The article stated, “The decision to prescribe psychotropic agents to breastfeeding mothers should depend on an individual risk/benefit analysis: the known benefits of breastfeeding and medication use for both mother and infant must be weighed against the risk of untreated maternal illness or the risk of infant exposure to medications through breast milk.”

But since so often physicians would rather just have the mom wean the baby and treat their patient without regard to the individual desires and needs of the nursing dyad, many moms wean unnecessarily. Or a mother who needs treatment will forgo the treatment at risk to herself and possibly her infant.

The conclusion of these authors was that more studies need to be done and the safety issue of many of these drugs is still unknown and quite controversial. So, this was their call to action report of sorts.

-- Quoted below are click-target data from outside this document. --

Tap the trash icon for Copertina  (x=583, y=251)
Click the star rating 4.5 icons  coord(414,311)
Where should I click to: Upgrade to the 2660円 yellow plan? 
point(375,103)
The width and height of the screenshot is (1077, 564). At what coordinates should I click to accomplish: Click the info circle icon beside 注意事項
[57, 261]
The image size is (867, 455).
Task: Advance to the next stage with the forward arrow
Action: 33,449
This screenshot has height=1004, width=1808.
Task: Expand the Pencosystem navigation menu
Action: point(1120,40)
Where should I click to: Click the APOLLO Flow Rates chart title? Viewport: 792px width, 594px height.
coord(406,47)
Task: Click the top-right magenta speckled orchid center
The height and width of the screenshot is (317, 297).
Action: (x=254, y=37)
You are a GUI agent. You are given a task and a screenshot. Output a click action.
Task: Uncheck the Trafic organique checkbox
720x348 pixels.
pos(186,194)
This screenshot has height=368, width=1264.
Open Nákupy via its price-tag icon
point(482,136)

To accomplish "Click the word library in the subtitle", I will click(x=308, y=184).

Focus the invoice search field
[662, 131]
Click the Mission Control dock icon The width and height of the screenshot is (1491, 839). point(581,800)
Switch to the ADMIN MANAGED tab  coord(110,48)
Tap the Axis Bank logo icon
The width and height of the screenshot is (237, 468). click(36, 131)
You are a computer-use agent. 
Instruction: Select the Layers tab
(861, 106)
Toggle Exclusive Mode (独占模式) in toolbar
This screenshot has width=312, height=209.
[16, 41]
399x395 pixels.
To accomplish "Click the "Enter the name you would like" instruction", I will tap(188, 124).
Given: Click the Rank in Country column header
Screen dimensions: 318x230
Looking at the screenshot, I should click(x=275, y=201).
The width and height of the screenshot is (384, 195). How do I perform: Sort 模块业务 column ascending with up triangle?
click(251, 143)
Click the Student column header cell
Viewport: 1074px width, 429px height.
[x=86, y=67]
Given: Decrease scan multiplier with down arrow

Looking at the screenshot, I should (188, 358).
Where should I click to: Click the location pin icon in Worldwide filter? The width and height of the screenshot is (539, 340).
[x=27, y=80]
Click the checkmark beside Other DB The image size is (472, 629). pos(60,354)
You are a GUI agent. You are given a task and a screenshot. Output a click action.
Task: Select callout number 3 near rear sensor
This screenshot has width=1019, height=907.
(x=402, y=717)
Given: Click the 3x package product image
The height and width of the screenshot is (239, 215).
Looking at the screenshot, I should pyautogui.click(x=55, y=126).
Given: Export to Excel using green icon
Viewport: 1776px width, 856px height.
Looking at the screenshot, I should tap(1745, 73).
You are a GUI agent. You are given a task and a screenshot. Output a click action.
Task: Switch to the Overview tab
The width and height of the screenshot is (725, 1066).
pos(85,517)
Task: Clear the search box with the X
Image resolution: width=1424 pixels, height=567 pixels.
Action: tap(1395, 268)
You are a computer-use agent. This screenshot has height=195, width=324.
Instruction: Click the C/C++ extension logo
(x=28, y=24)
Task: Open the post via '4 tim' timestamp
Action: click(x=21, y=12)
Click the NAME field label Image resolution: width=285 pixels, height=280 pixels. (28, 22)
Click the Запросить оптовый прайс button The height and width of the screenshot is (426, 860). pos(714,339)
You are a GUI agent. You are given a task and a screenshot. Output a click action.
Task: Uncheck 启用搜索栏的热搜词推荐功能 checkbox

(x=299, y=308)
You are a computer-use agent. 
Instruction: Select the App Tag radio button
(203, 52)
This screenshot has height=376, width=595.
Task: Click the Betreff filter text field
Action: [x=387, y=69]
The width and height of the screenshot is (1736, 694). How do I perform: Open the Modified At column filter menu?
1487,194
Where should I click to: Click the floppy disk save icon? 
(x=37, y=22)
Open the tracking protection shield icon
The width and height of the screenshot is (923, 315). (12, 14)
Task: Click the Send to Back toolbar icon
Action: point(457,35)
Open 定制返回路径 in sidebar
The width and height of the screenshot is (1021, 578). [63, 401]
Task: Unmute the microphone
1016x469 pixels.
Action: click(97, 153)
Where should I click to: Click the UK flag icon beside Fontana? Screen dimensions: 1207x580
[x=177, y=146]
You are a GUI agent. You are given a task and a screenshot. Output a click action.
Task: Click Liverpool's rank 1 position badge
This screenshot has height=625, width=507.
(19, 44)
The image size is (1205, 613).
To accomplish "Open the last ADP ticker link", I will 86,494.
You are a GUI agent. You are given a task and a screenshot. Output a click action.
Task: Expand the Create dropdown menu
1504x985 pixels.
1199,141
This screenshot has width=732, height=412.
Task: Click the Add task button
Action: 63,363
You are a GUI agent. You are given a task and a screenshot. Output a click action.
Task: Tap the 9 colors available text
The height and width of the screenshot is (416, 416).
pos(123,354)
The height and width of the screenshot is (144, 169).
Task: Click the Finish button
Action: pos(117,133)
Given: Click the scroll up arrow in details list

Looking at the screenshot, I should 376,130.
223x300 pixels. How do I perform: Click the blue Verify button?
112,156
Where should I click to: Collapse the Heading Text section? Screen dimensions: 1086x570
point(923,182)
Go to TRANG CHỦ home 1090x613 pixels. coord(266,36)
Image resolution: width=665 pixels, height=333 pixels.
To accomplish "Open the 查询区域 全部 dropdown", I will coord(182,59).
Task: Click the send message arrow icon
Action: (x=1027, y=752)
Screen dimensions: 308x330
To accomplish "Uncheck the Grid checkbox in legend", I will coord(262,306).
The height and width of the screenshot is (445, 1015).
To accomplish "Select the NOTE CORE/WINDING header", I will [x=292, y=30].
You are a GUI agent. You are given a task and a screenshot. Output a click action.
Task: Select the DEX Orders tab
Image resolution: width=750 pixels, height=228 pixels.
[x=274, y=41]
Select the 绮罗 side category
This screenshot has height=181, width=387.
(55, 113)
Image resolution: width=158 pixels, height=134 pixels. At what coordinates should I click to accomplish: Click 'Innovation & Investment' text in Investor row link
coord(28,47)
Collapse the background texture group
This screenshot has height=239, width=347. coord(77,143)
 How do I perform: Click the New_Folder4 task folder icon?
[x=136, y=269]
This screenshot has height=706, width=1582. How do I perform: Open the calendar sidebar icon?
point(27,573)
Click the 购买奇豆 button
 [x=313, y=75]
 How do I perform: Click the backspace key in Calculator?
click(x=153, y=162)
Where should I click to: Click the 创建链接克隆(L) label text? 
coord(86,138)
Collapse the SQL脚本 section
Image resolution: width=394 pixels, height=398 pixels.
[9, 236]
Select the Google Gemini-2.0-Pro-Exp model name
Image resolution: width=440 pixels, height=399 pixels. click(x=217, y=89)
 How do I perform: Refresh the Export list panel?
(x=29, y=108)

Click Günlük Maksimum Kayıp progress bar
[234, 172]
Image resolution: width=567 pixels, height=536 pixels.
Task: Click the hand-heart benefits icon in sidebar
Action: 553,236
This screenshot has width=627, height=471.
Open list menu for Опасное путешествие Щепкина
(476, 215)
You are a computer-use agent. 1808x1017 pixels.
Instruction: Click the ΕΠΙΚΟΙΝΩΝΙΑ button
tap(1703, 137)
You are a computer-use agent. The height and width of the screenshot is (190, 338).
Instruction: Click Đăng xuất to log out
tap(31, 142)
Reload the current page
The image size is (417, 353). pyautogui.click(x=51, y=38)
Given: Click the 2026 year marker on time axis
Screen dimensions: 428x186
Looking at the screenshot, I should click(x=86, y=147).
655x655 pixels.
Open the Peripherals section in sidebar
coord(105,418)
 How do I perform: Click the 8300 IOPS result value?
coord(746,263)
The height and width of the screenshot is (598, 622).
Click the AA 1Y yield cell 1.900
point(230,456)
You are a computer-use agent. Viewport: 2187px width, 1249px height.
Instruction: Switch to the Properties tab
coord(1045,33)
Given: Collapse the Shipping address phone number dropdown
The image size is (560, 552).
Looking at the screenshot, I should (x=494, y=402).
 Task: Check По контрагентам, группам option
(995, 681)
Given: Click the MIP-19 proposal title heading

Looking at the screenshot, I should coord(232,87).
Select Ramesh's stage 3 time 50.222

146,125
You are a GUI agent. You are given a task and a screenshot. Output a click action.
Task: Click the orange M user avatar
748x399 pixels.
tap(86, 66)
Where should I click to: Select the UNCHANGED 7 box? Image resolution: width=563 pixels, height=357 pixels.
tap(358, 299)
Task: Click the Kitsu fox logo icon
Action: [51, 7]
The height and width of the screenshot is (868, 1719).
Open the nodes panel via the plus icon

I attended a dinner that Dr Zachary Stowe, a renowned physician (Professor, Psychiatry & Behavioral Sciences Director, Women’s Mental Health Program Emory University School of Medicine in Atlanta, Georgia) presented information about psychotropic drugs and breastfeeding moms. He gave several ways to help a mom avoid depression, which included simple things like receiving postpartum help, going for walks outside in the sunshine and many others. But he stated that it is important in order to have a happy baby to have a happy mom. Getting moms the medication they need without unnecessarily weaning a baby is imperative. We know the benefits of breastfeeding on the baby and we need to stop throwing the proverbial baby out with the bath water. Research needs to be done more fervently and more physicians need to try to keep the baby and mother nursing dyad together. Mental illness needs to be treated like so many other diseases and illnesses- with avid research in order to be treated without putting the baby at risk- and that includes weaning the baby when we know the health benefits of nursing that are well documented.